[Collection entries]
-*-

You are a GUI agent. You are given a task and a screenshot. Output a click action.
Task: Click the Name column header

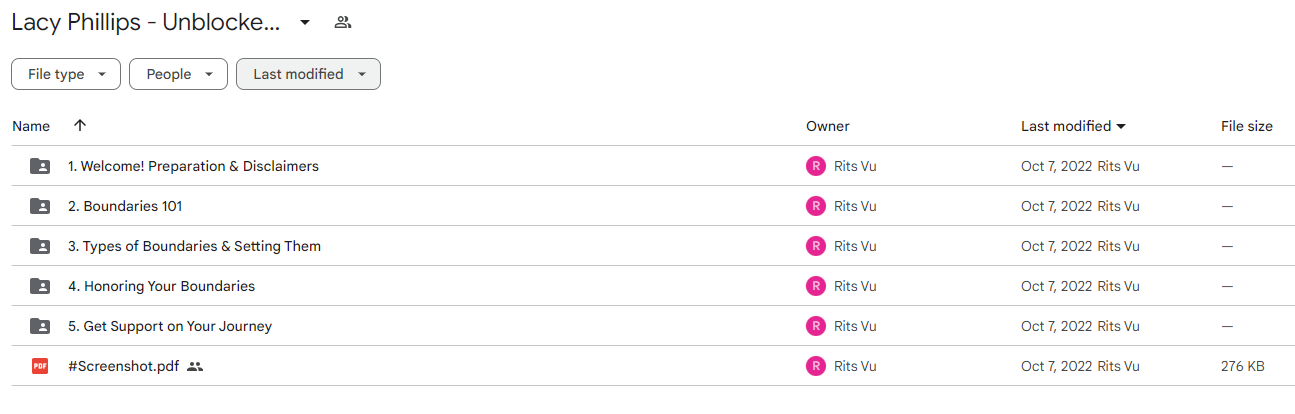(31, 126)
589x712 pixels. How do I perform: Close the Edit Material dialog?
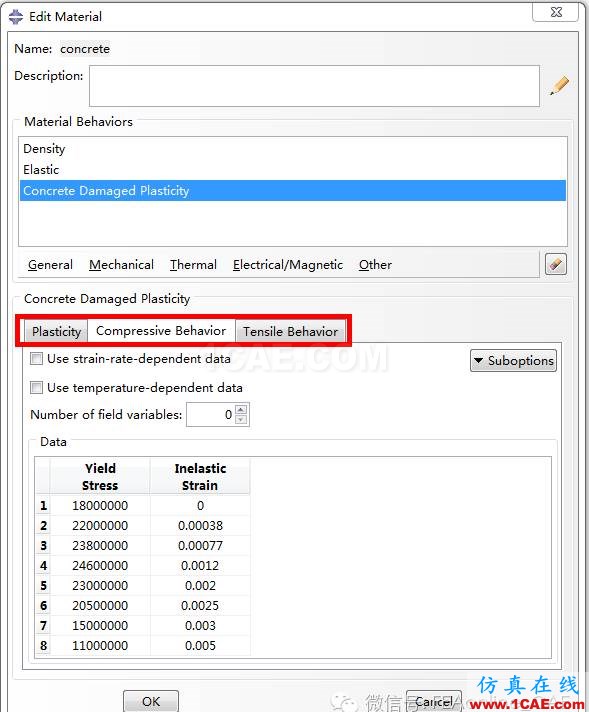[x=555, y=12]
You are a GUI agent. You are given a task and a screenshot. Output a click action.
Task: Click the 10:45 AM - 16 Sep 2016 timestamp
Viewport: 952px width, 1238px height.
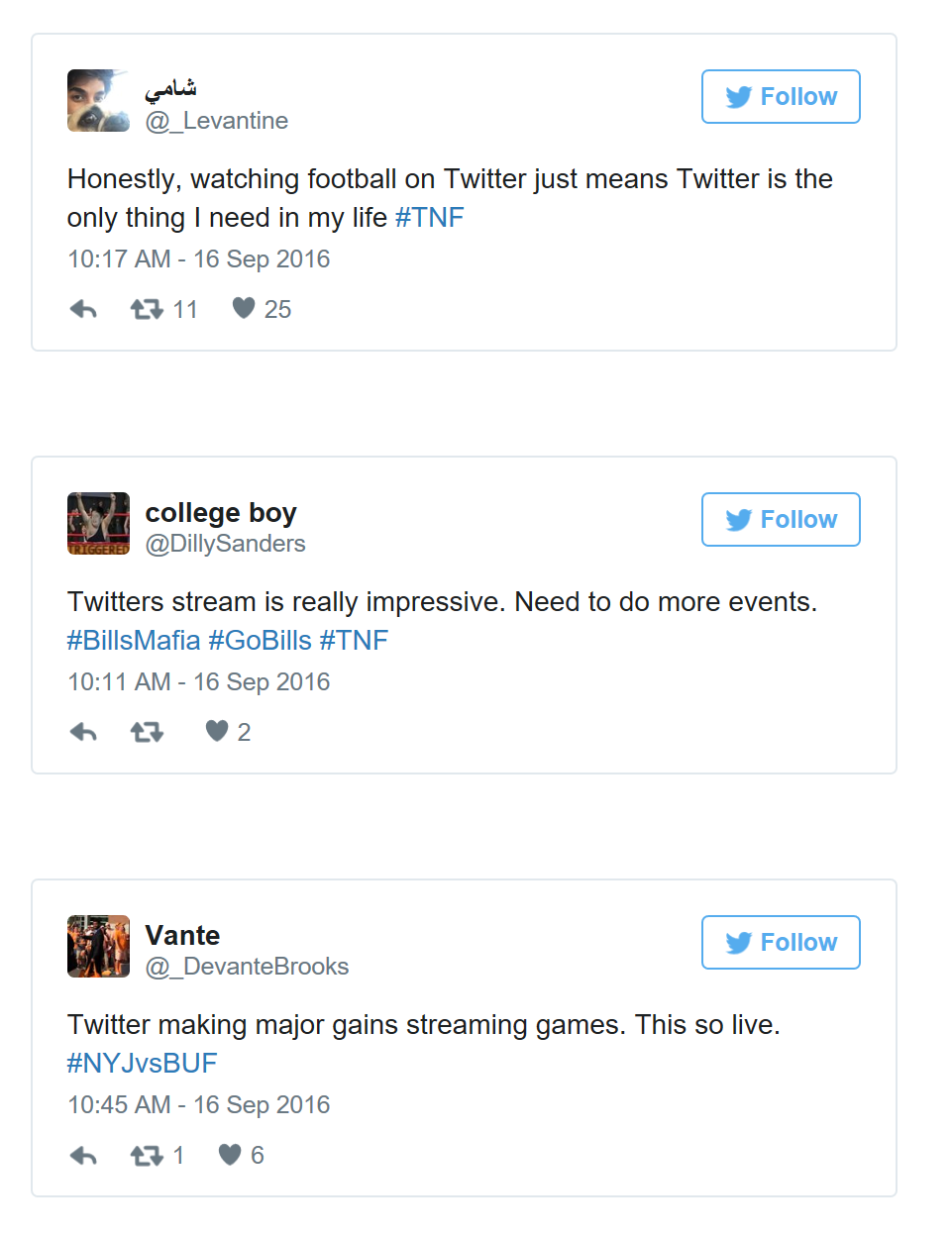pyautogui.click(x=198, y=1105)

-*-

_Exercise objective_. In the answer, the entries must appear exactly as above, without the images.

_Output of the exercise_.
You are a GUI agent. You are given a task and a screenshot. Output a click action.
Task: Click the Name column header

(31, 126)
589x712 pixels. How do I perform: Close the Edit Material dialog?
[x=555, y=12]
You are a GUI agent. You are given a task and a screenshot. Output a click action.
Task: Click the 10:45 AM - 16 Sep 2016 timestamp
Viewport: 952px width, 1238px height.
pyautogui.click(x=198, y=1105)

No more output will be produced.